On the other hand, substituting \(x = 1\) results in \(1 = -1\), which does not hold true. Thus, \(x = 1\) is not a valid solution.

Solving radical equations often involves eliminating the square root sign to simplify the equation further. We do this by squaring both sides of the equation. Squaring both sides ensures that all terms are easily manageable, especially when it comes to further algebraic manipulation.
In our case, with \(\sqrt{x} = x - 2\), squaring provides us with \(x = (x - 2)^2\). It's important to perform this operation carefully, as it must be done correctly to obtain the right form of the equation for further simplification.
Always remember that squaring can sometimes introduce extraneous solutions, which is why checking solutions later is so crucial.

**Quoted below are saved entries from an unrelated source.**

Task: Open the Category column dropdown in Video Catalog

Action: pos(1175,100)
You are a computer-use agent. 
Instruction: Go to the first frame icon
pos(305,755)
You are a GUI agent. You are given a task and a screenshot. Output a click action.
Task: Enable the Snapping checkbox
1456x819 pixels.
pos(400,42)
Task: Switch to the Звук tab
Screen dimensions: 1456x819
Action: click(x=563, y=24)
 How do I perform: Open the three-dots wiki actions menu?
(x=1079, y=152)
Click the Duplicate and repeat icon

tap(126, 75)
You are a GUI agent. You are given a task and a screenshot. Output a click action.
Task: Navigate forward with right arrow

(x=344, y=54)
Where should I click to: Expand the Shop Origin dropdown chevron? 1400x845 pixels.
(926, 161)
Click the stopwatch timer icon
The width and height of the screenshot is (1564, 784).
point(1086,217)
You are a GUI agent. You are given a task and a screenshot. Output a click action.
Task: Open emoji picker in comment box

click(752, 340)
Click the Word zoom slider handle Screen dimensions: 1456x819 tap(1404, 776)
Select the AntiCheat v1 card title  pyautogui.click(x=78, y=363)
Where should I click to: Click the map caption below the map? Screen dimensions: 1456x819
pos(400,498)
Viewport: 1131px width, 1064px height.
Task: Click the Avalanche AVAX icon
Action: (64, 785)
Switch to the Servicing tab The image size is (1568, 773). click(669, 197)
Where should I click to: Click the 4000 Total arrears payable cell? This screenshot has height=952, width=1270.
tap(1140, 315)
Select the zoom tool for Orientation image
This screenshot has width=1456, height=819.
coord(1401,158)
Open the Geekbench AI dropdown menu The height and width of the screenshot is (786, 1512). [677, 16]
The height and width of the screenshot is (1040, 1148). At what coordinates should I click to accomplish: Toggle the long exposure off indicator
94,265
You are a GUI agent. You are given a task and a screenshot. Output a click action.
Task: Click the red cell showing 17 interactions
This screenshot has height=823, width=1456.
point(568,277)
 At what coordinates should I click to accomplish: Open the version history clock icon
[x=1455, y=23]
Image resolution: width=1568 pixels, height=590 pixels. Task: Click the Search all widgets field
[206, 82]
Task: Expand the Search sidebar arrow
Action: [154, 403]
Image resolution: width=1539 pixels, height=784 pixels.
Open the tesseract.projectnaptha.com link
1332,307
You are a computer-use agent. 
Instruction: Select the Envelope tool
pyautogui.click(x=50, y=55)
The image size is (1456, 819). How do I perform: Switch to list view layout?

Once the square root has been eliminated, you may end up with a quadratic equation. The next step involves rearranging the equation and factoring the quadratic expression.
Factoring is the process of breaking down the quadratic into simpler, solvable terms. Specifically, you rewrite the quadratic into a product of binomials: \(x^2 - 5x + 4 = (x - 4)(x - 1) = 0\).
This is a straightforward approach to finding solutions. By setting each factor equal to zero, you solve for \(x\). Factoring allows you to find potential solutions that will need to be checked against the original equation.

An extraneous solution is a solution derived from the algebraic process that does not satisfy the original equation. These are solutions that appear valid but are not.
Potential extraneous solutions often arise when both sides of a radical equation are squared. That's why checking solutions is so important. In our example, when we solve \((x - 4)(x - 1) = 0\), we get \(x = 4\) and \(x = 1\). However, checking these shows only \(x = 4\) satisfies the original \(\sqrt{x} = x - 2\).
This means \(x = 1\) is an extraneous solution. Remember, it's essential not to assume all derived solutions are correct without checking them in the original equation.